Photo by Google DeepMind on Pexels.com

But looking at the businesses that were the internet winners like Google and Meta – Google was still a private company and Meta didn’t even exist. So no wonder investors went all-in on Cisco (at one point it was the #1 biz in the world) because it was the best way to access the mobile phone tech. But we all know how that ended.

So now investors seem to piling into Nvidia in the hope that it’ll be the winner from all this. Only time will tell. 

So what to make of all this? 

Do not try to time a single thing. As Keynes famously said “markets can remain irrational longer than investors can remain solvent”. And most investors make the mistake of piling into stocks at the very end.

Right before the music shuts off. They’ve seen the insane growth and they’ve got insane FOMO so they pile in in the hope of joining the crowd. Only to find themselves holding the bag. 

There is no doubt in my mind that AI is going to a multi-decade shift in how we do everything. Elon said he reckons AI will mean one day we’ll no longer need to work. And sooner, it’ll shrink our working week to 3.5 days.

Now don’t tell me none of that will have any consequence! Of course it will. Just not in the way you might think. Companies who will be pioneers in the AI space aren’t even created yet. The best is yet to come. 

And in the meantime, while the froth starts brewing, be the rational one in the crowd. Or better yet, get outa the crowd.

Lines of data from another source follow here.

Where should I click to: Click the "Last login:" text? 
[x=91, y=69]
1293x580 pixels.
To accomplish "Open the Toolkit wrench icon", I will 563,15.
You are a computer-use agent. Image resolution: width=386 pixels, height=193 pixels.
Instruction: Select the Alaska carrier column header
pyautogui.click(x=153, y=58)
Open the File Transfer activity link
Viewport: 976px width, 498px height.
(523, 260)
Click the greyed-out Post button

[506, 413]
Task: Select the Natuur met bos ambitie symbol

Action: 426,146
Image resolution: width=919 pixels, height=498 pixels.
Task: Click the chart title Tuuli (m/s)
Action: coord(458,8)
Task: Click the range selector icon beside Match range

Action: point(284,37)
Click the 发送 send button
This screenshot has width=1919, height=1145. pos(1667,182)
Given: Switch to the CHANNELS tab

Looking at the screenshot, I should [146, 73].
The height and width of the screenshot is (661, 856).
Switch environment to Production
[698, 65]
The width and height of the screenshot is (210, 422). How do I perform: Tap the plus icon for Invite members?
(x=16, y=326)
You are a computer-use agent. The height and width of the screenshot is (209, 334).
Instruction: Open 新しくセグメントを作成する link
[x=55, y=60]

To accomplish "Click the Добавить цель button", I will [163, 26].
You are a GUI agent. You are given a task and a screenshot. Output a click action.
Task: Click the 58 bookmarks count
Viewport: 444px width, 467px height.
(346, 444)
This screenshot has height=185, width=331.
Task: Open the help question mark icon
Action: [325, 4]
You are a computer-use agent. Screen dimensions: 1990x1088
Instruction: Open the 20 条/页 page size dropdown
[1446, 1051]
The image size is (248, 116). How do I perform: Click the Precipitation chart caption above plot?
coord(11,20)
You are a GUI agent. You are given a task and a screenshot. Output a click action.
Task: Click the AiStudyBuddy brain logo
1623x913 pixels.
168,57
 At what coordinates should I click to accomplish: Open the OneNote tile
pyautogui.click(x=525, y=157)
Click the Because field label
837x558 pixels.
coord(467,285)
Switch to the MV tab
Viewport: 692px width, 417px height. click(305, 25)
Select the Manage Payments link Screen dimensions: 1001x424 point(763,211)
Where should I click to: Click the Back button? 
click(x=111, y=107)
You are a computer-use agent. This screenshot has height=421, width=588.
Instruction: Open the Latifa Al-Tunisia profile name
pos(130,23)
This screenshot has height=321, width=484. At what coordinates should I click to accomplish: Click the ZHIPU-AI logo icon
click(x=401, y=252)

Think for yourself and make sure to take a global approach with your investments.

Don’t just invest in the US. You might wanna look at the UK, small caps and China and figure out for yourself whether they deserve their low price tags (or not). Point is, don’t follow the crowd. Investing is so much more than that. 

Disclaimer: This blog is not investment or financial advice. It is my opinion only. This blog is not a personal recommendation to buy/sell any security, or to adopt any such investment strategy. Always do your own research before you commit to any investment.